Pointing data for screenshots:
☆ ☆ ☆ ☆ ☆ ☆ ☆

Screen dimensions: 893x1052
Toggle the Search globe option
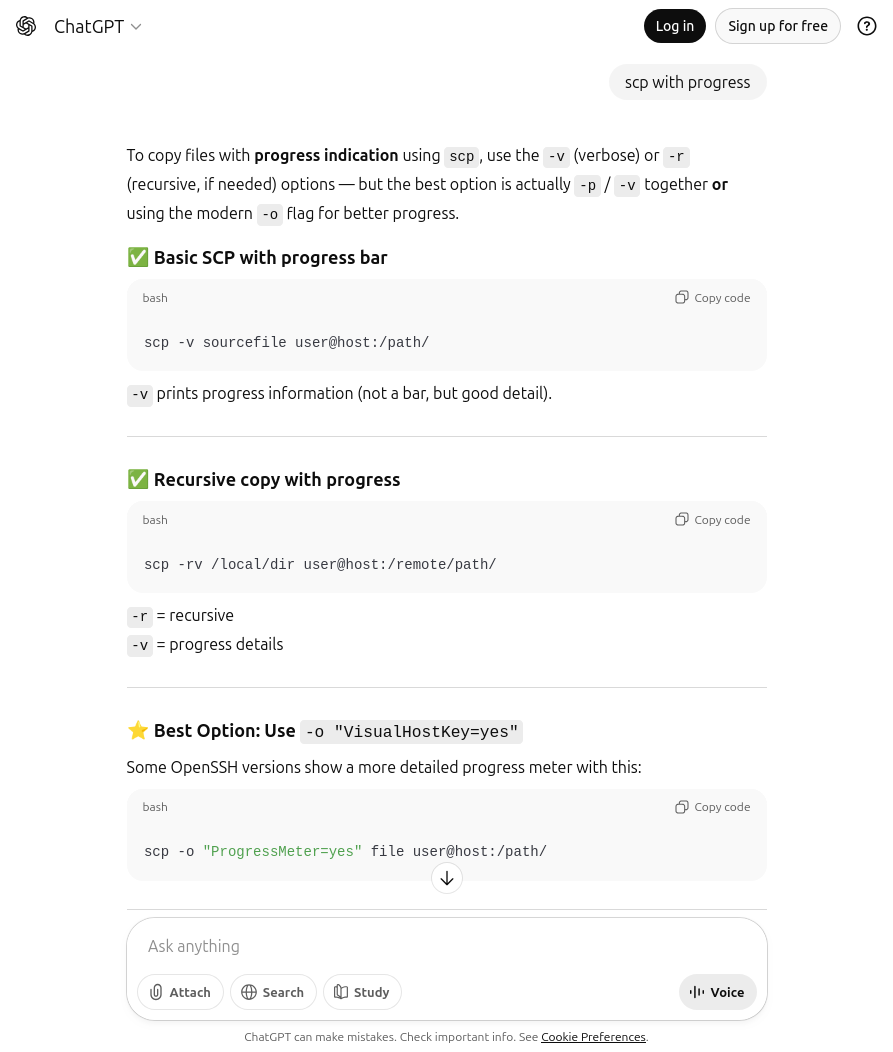273,992
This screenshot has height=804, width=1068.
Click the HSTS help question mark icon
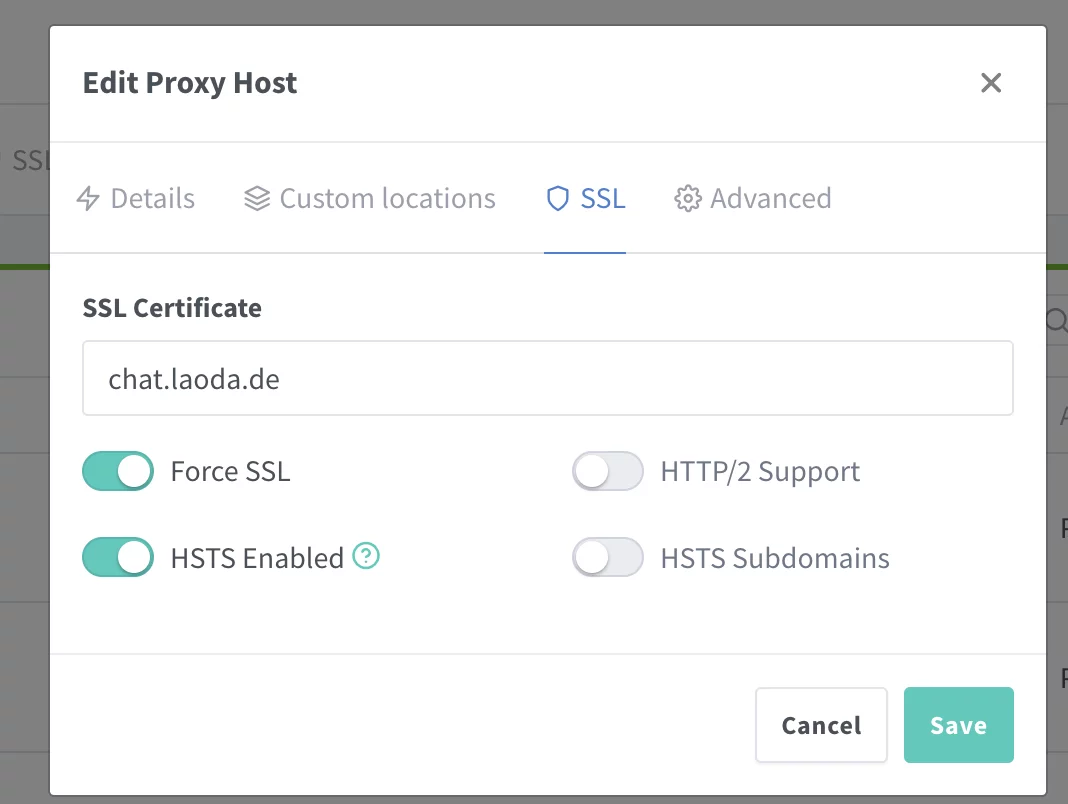click(367, 556)
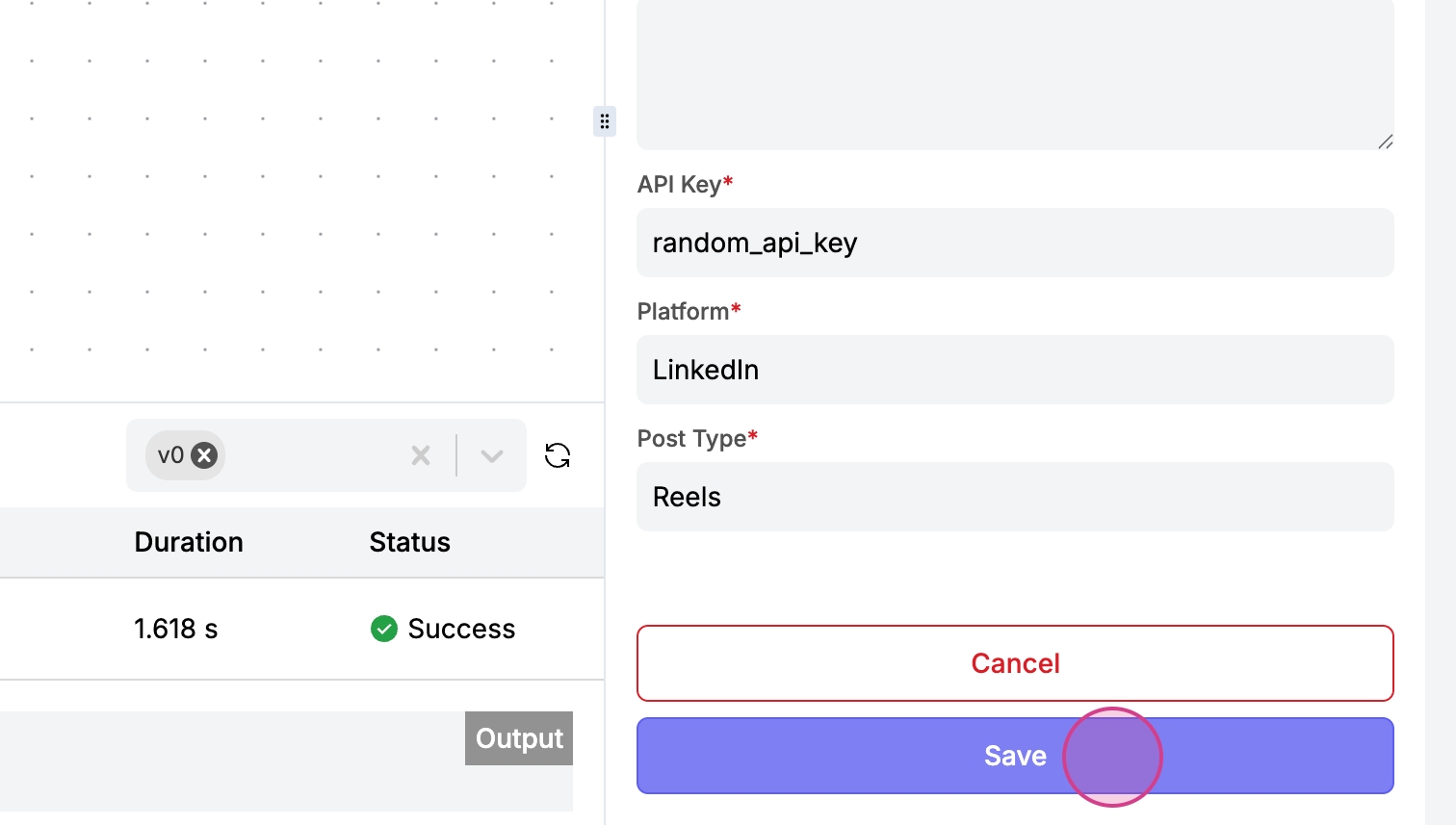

☆ ☆ ☆ ☆ ☆ ☆ ☆

### PROBLEM DESCRIPTION
Format the rows above as a JSON list of strings, with one string for each line and no blank lines. Leave the pictures out of your answer.

### SOLUTION TO THE EXERCISE
[
  "Screen dimensions: 893x1052",
  "Toggle the Search globe option",
  "273,992",
  "This screenshot has height=804, width=1068.",
  "Click the HSTS help question mark icon",
  "click(367, 556)"
]